ASCII 文字列の範囲内で 'a' から 'z' までのアルファベット小文字を全て大文字にします。このメソッドは self を破壊的に変更して返しますが、置換が起こらなかった場合は nil を返します。

このメソッドはマルチバイト文字列を認識しますが、それはあくまでも「1 文字を 1 文字として認識する」だけであって、いわゆる全角アルファベットの大文字小文字までは変換しません。

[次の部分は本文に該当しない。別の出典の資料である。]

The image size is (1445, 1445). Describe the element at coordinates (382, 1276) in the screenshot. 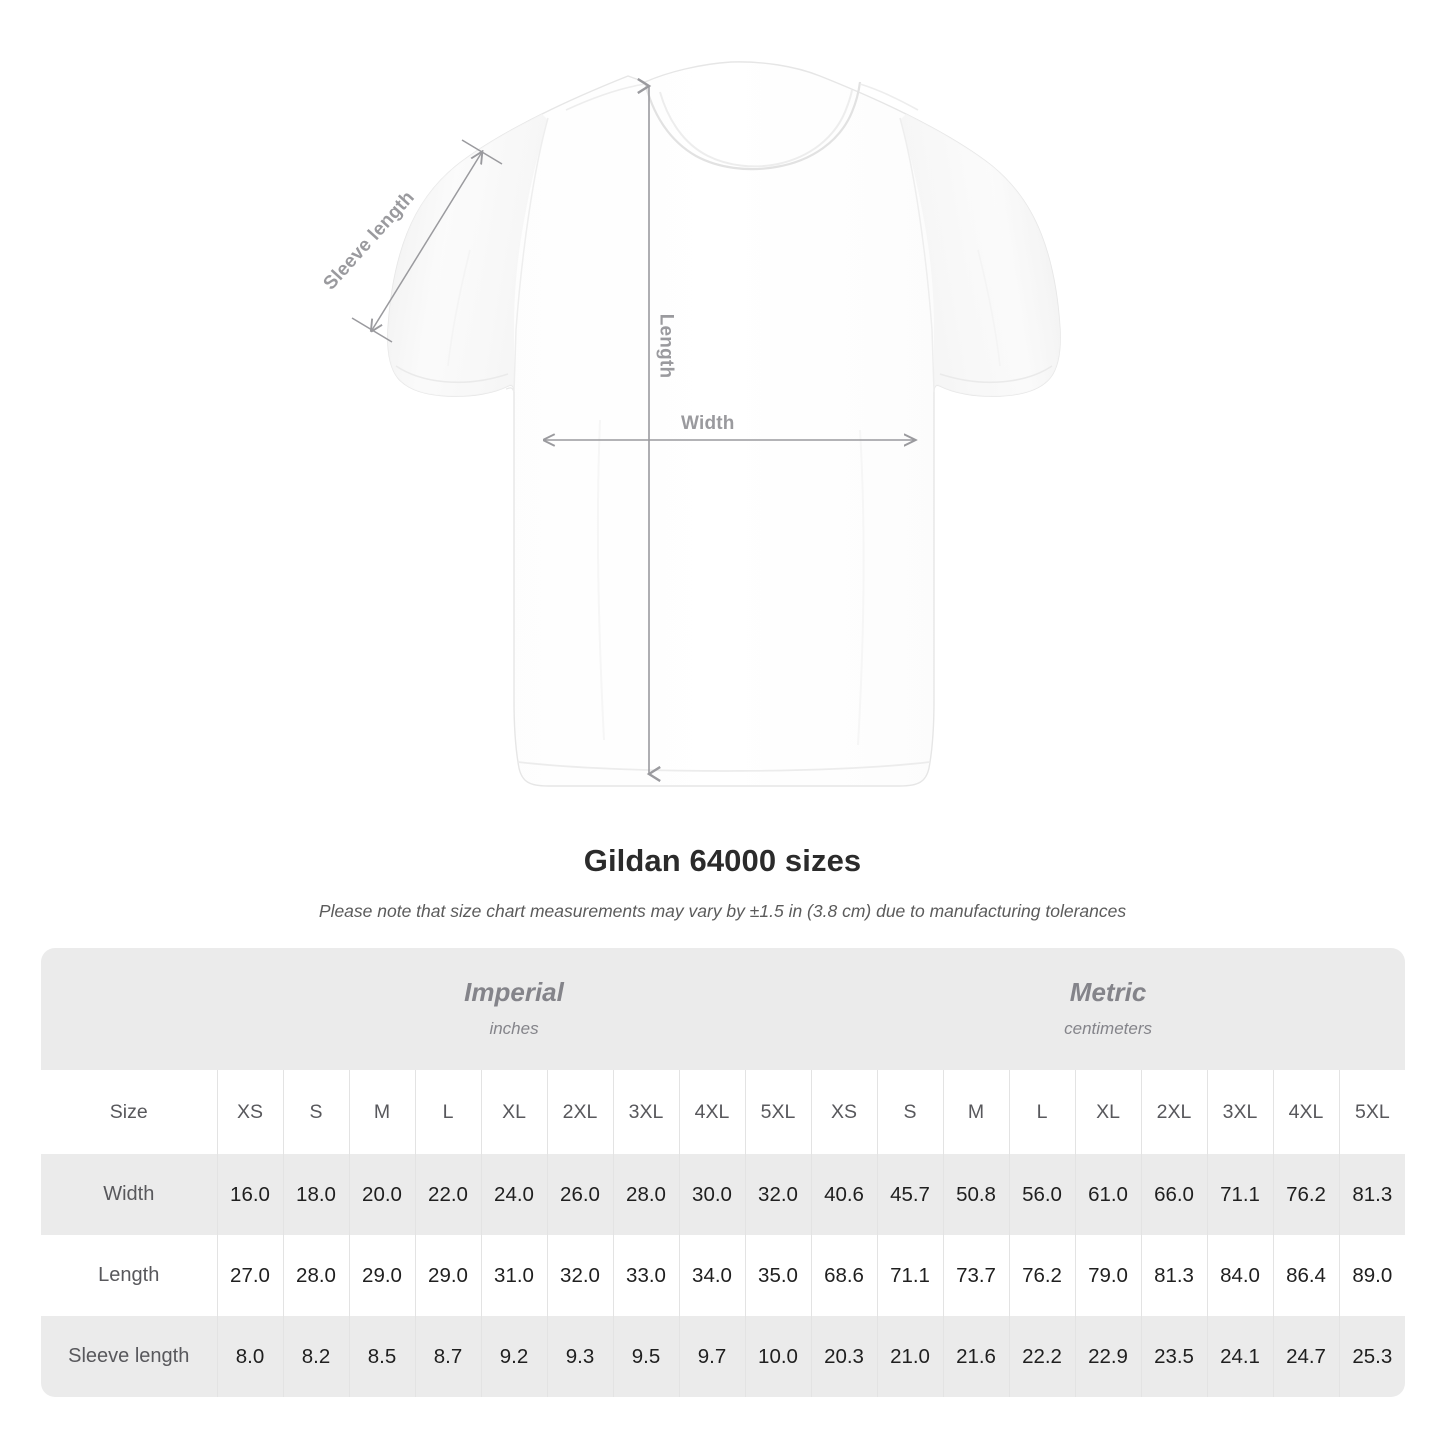

I see `cell-length-imperial-m: 29.0` at that location.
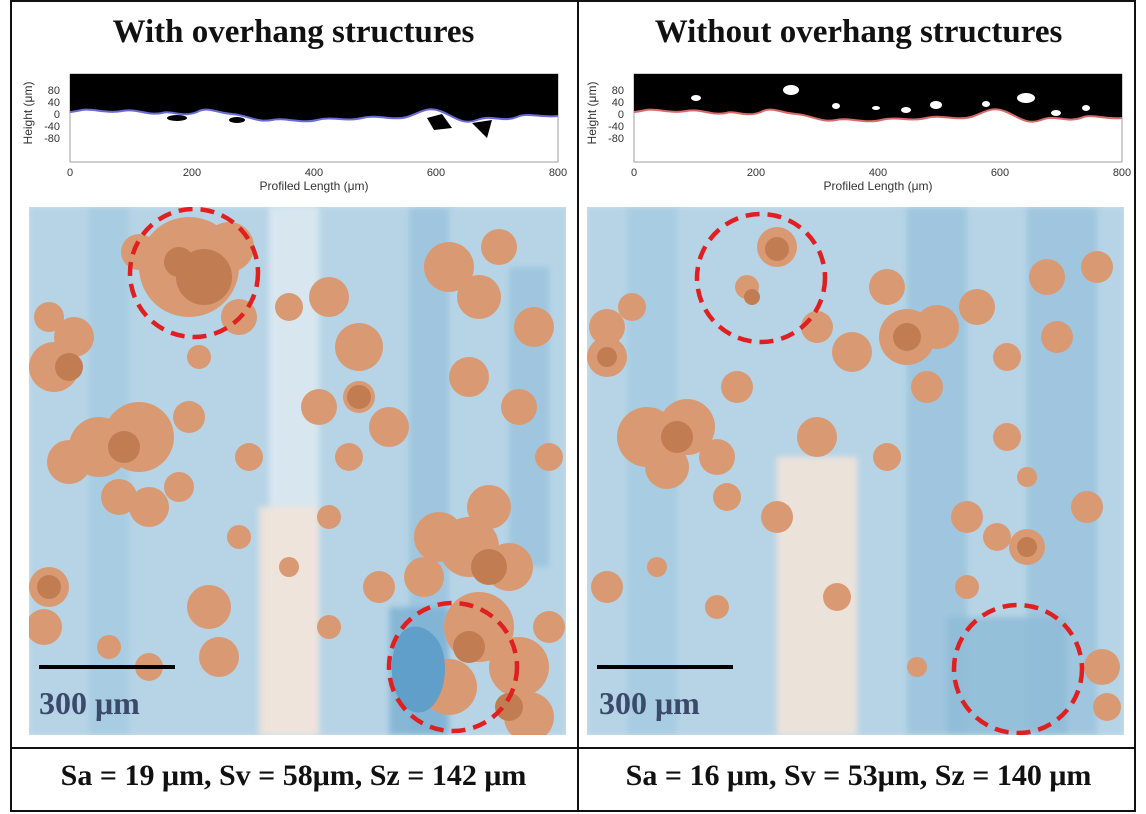 The height and width of the screenshot is (814, 1146). Describe the element at coordinates (578, 406) in the screenshot. I see `column-divider` at that location.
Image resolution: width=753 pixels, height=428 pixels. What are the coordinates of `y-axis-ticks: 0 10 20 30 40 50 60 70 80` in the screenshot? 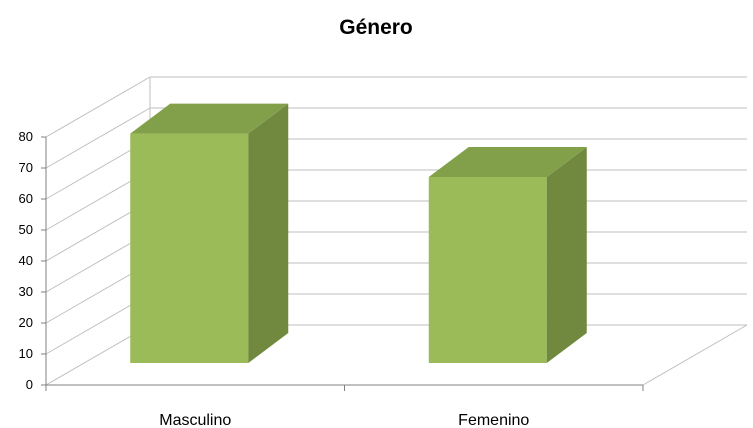 It's located at (26, 260).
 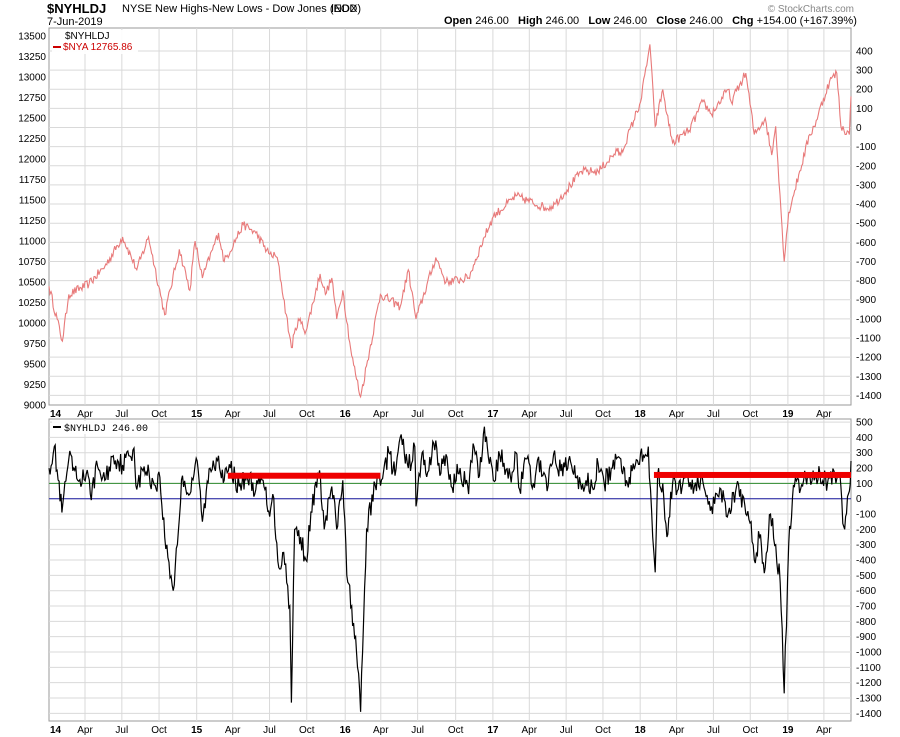 I want to click on left-axis-tick-label: 11250, so click(x=33, y=222).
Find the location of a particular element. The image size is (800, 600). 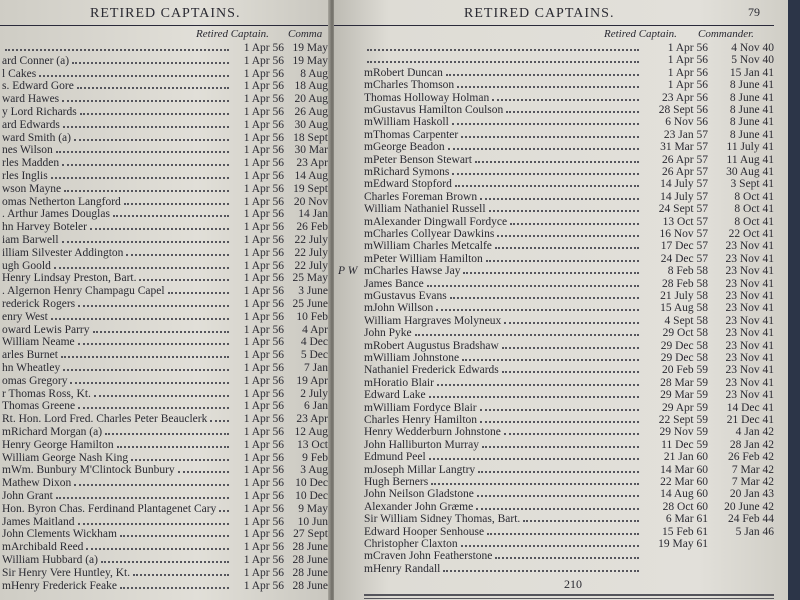

commander-date: 28 Jan 42 is located at coordinates (752, 444).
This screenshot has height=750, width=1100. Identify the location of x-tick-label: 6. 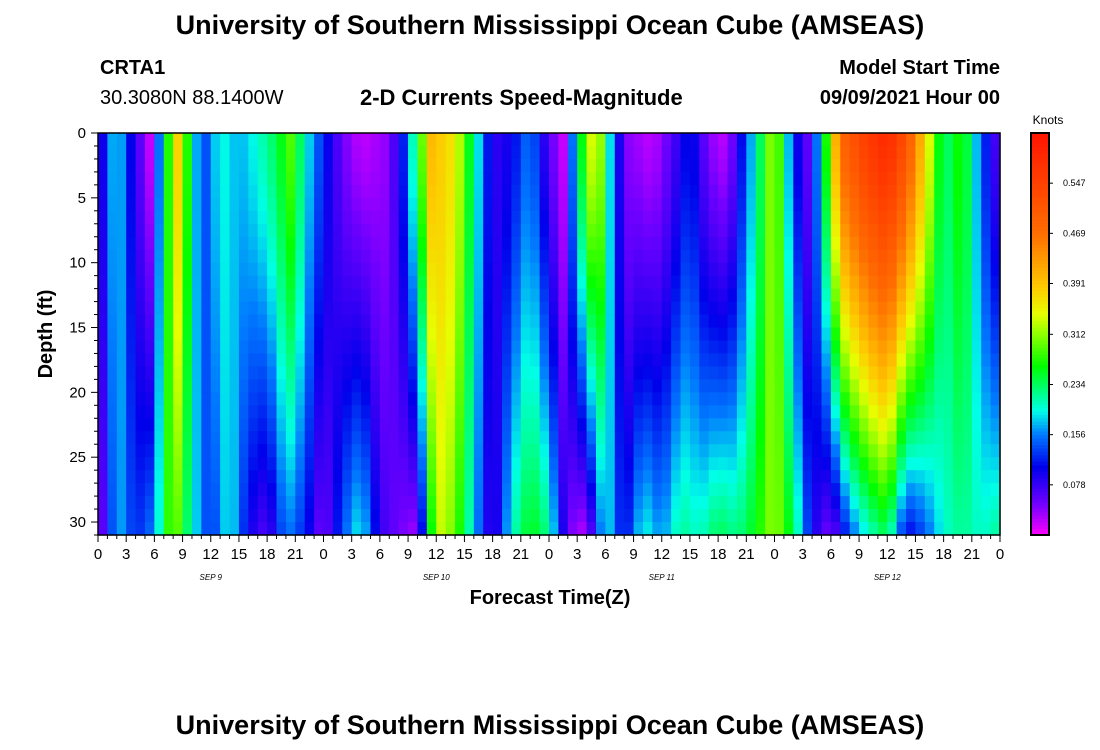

また、マルチバイト文字列に対応するためには $KCODE を設定する必要があります。文字列が Shift JIS エンコーディングで $KCODE が適切に設定されていないときは以下のようにマルチバイト文字の一部も変換してしまいます。

#coding:Shift_JIS
$KCODE = "SJIS"
str = "蟻"
str.upcase!
puts str   # => 蟻   ($KCODE が適切なので正しく無視された)

$KCODE = "NONE"
str = "蟻"
str.upcase!
puts str   # => 帰   ($KCODE が不適切なので誤って処理された)

例:

buf = "stRIng? STring."
buf.upcase!
p buf   # => "STRING? STRING."

[SEE_ALSO] String#upcase, String#downcase!, String#swapcase!, String#capitalize!